Analytics N1QL Query: GROUP BY `dates` base on the given date values

Hi Guys,

I’m wondering if there’s a way in Analytics N1QL query I could GROUP BY dates based on the given date values:
defined dates:

[
  "2020-02-11T00:00:00.000Z",
  "2020-03-25T00:00:00.000Z",
  "2020-04-05T00:00:00.000Z",
  "2020-05-03T00:00:00.000Z",
  "2020-06-09T00:00:00.000Z",
  "2020-07-15T00:00:00.000Z",
  "2020-08-20T00:00:00.000Z",
]

Here is my documents: sales

[
  {
  	"entityId": "territory::0000",
  	"periodAt": "2020-02-01T00:00:00.000Z",
  	"sales": 541.45
  },
 {
  	"entityId": "territory::0000",
  	"periodAt": "2020-02-09T00:00:00.000Z",
  	"sales": 200.11
  },
  {
  	"entityId": "territory::0000",
  	"periodAt": "2020-03-05T00:00:00.000Z",
  	"sales": 41.45
  },
  {
  	"entityId": "territory::0000",
  	"periodAt": "2020-04-05T00:00:00.000Z",
  	"sales": 11.31
  },
 {
  	"entityId": "territory::0000",
  	"periodAt": "2020-05-05T00:00:00.000Z",
  	"sales": 51.31
  },
   {
  	"entityId": "territory::0000",
  	"periodAt": "2020-05-25T00:00:00.000Z",
  	"sales": 31.51
  }
  
]

My goal for this query is to group this by the given/define dates. Even though, there are no documents matched based on the given/defined dates it will still display it.

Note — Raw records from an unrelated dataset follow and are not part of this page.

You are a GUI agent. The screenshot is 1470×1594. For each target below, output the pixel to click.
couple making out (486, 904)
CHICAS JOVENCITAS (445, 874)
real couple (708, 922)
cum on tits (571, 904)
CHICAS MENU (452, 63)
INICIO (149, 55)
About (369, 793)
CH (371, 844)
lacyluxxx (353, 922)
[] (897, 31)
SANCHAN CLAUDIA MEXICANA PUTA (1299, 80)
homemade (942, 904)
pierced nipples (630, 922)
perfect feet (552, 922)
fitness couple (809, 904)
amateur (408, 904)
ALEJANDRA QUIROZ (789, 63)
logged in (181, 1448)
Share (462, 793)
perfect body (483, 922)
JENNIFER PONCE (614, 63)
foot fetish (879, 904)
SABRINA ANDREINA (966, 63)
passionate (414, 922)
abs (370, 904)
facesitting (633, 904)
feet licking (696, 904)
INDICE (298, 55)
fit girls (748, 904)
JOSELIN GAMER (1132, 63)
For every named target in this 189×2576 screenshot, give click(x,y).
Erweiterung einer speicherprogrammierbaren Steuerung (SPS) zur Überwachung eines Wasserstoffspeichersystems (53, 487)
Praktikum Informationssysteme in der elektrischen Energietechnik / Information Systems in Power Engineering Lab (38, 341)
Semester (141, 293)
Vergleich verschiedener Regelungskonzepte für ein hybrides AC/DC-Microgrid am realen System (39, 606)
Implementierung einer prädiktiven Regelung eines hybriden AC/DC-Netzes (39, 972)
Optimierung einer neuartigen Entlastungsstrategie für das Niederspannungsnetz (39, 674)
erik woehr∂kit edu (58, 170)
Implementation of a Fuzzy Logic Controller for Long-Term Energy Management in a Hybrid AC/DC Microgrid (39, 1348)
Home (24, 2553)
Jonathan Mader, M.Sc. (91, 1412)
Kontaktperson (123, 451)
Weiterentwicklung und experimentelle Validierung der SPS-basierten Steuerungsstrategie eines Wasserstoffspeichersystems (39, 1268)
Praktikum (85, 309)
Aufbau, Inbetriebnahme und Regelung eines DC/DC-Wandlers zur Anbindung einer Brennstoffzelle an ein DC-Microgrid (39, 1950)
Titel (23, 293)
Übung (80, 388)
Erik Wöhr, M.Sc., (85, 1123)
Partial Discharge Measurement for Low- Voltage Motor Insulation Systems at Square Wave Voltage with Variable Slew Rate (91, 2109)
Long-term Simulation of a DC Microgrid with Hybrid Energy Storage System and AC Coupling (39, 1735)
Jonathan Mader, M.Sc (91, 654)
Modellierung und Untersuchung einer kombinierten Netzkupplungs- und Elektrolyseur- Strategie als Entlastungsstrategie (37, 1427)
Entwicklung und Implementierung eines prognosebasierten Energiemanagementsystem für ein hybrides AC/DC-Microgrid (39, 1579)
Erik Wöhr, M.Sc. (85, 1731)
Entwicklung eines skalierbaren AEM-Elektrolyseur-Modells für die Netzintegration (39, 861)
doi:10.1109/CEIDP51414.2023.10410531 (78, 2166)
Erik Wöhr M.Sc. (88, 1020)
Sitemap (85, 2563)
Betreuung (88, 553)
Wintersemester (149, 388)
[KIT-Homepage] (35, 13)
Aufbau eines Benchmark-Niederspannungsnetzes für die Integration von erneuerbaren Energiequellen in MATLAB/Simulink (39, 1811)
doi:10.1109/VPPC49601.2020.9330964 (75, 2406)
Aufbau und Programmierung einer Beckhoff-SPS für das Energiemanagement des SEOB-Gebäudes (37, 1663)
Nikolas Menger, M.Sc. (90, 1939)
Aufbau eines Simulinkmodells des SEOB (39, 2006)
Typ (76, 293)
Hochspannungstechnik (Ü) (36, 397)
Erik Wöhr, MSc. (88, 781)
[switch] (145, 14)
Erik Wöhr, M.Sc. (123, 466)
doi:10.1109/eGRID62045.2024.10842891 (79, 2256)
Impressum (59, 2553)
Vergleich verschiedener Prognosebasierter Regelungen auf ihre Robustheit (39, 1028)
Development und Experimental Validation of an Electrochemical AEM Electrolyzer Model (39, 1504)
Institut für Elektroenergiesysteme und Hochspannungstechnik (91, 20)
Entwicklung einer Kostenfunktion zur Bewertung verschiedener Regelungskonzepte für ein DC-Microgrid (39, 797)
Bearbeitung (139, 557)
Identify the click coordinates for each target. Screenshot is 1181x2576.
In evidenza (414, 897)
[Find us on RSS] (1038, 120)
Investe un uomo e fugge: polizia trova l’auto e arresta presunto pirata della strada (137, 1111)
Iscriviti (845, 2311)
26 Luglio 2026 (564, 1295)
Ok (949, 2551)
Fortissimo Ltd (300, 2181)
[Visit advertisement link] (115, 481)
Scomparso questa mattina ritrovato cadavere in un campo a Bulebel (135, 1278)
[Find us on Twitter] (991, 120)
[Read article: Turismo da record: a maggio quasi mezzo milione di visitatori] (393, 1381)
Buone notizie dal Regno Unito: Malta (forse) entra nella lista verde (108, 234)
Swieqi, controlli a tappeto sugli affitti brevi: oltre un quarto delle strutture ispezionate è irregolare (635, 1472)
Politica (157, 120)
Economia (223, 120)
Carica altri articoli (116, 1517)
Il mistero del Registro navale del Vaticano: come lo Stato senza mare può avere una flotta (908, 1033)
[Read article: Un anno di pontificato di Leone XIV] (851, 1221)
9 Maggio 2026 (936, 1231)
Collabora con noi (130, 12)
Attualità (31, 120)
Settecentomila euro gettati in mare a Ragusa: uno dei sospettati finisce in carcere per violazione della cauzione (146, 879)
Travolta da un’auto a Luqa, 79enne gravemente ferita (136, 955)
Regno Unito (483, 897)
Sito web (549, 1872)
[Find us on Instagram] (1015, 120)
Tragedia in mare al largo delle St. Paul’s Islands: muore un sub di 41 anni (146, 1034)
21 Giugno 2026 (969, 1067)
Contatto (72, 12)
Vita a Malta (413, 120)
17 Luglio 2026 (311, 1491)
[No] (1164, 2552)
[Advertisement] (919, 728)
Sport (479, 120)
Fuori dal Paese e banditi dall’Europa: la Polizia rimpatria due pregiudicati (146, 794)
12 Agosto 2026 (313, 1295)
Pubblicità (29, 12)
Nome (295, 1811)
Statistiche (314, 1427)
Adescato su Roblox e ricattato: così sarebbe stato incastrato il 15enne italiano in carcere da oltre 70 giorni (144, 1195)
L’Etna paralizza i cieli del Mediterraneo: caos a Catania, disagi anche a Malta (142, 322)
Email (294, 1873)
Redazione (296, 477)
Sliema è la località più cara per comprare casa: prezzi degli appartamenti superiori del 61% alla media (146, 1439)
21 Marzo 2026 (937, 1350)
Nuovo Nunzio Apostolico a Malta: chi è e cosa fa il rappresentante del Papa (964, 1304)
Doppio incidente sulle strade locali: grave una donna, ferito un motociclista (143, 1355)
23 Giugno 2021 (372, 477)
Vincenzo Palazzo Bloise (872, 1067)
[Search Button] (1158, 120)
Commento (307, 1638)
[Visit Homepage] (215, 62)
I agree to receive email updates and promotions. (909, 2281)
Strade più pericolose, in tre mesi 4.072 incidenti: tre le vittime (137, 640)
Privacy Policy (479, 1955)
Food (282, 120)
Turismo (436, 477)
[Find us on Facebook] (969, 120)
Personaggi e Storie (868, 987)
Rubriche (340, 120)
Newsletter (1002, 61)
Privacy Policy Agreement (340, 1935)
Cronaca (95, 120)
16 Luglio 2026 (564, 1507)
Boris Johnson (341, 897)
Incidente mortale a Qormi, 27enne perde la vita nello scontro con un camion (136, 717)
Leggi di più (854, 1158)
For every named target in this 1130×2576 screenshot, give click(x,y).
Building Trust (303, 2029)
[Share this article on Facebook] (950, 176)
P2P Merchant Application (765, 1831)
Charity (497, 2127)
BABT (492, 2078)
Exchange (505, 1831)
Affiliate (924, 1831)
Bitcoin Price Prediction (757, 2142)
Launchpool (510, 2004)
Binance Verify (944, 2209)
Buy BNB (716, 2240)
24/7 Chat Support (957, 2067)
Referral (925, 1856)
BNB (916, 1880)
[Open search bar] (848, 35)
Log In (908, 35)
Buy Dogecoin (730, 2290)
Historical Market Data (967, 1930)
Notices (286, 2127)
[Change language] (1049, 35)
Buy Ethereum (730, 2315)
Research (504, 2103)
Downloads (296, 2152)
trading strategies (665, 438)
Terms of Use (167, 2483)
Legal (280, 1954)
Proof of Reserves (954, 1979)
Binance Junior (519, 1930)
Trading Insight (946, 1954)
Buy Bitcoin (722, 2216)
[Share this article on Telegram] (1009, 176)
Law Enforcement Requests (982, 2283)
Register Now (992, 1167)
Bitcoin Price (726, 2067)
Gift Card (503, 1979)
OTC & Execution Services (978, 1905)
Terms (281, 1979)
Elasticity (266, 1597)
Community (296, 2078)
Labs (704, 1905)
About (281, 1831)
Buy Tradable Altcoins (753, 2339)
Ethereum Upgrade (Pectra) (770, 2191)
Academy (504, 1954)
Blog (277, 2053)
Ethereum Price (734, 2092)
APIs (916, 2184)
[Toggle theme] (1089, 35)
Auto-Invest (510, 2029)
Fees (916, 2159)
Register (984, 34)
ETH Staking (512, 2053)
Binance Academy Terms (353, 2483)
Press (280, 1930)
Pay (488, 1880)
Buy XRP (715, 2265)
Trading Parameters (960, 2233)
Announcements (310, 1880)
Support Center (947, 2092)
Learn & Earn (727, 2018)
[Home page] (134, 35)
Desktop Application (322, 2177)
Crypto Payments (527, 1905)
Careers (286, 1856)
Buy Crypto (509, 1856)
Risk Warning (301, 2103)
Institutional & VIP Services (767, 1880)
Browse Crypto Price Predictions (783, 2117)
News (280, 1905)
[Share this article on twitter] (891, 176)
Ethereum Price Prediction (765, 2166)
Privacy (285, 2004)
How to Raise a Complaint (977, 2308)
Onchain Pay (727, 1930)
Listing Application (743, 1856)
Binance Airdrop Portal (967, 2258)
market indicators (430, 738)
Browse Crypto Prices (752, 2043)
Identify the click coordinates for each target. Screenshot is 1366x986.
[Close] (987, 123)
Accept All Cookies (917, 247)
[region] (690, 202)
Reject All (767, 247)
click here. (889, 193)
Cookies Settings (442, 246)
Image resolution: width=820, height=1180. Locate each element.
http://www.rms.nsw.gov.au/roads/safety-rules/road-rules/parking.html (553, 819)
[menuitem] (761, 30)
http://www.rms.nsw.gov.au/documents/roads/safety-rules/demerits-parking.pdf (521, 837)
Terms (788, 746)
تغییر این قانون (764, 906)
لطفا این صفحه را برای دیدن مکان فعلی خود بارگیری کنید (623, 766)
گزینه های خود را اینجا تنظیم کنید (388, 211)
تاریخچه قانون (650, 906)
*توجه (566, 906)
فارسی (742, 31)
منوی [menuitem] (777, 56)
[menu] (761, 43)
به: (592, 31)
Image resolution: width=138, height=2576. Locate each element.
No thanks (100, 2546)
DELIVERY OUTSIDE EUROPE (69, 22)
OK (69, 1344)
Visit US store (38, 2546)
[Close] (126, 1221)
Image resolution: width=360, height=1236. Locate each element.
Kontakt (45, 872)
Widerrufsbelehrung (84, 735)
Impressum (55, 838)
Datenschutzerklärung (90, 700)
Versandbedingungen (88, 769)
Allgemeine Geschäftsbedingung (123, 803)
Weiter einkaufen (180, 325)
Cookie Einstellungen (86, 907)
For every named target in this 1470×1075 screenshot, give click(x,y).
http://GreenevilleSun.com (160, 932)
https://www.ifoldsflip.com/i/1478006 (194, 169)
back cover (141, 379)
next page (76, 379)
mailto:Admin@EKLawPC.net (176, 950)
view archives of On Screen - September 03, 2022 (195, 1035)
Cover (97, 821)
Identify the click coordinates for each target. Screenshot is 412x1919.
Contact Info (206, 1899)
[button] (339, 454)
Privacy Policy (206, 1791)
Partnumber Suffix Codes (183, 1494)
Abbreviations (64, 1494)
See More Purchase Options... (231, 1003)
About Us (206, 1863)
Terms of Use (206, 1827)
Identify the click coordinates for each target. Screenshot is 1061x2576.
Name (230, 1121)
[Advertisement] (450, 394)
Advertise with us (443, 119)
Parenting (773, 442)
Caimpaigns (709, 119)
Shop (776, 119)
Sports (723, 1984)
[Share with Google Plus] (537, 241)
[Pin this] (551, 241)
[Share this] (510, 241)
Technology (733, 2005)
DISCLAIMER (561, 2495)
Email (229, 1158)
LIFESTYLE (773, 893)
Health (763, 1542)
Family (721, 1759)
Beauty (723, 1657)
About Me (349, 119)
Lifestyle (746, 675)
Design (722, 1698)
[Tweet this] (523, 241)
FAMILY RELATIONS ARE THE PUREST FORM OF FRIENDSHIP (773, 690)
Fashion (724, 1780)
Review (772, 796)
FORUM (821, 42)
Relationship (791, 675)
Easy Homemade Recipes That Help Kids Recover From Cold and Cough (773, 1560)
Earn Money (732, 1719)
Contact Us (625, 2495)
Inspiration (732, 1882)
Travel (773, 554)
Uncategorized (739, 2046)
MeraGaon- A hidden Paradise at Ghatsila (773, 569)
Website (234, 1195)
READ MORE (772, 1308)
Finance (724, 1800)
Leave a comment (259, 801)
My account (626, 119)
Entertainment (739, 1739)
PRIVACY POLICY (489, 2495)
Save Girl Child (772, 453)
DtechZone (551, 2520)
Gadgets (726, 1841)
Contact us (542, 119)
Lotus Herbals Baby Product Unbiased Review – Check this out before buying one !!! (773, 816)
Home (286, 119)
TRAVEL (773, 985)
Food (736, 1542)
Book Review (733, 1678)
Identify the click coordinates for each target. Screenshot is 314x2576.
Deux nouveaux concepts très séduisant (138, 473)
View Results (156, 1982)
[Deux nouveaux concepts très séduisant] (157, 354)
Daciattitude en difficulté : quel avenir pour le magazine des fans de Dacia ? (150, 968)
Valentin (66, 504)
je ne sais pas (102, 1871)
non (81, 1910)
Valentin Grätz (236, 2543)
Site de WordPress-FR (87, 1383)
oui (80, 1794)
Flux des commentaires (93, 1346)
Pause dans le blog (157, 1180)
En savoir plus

The result I will trying to accomplished is these:

[
  {
  	"month": "Feb",
  	"year": "2020",
  	"totalSales": 741.56
  },
  {
  	"month": "Mar",
  	"year": "2020",
  	"totalSales": 41.45
  },
  {
  	"month": "Apr",
  	"year": "2020",
  	"totalSales": 11.31
  },
  {
  	"month": "May",
  	"year": "2020",
  	"totalSales": 82.82
  },
  {
  	"month": "Jun",
  	"year": "2020",
  	"totalSales": 0
  },
  {
  	"month": "Jul",
  	"year": "2020",
  	"totalSales": 0
  },
  {
  	"month": "Aug",
  	"year": "2020",
  	"totalSales": 0
  }
]

or perhaps it would be better, the grouping of dates are base on periodAt date range:

sa.periodAt BETWEEN '2020-08-01T00:00:00.000Z' AND '2020-08-31T23:59:59.999Z'

Here is my initial query but haven’t luck on the result.

SELECT
     ARRAY_AGG(sa.periodAt) AS periodAt, 
     SUM(sa.sales) AS totalSales
 FROM `company_analytics`.`sales-aggregates` AS sa
 WHERE sa.entityId IN [
"territory::0000",
"territory::0001"
 ]
 AND sa.periodAt BETWEEN '2020-08-01T00:00:00.000Z' AND '2020-08-31T23:59:59.999Z'
 GROUP BY DATE_PART_STR(periodAt,'month')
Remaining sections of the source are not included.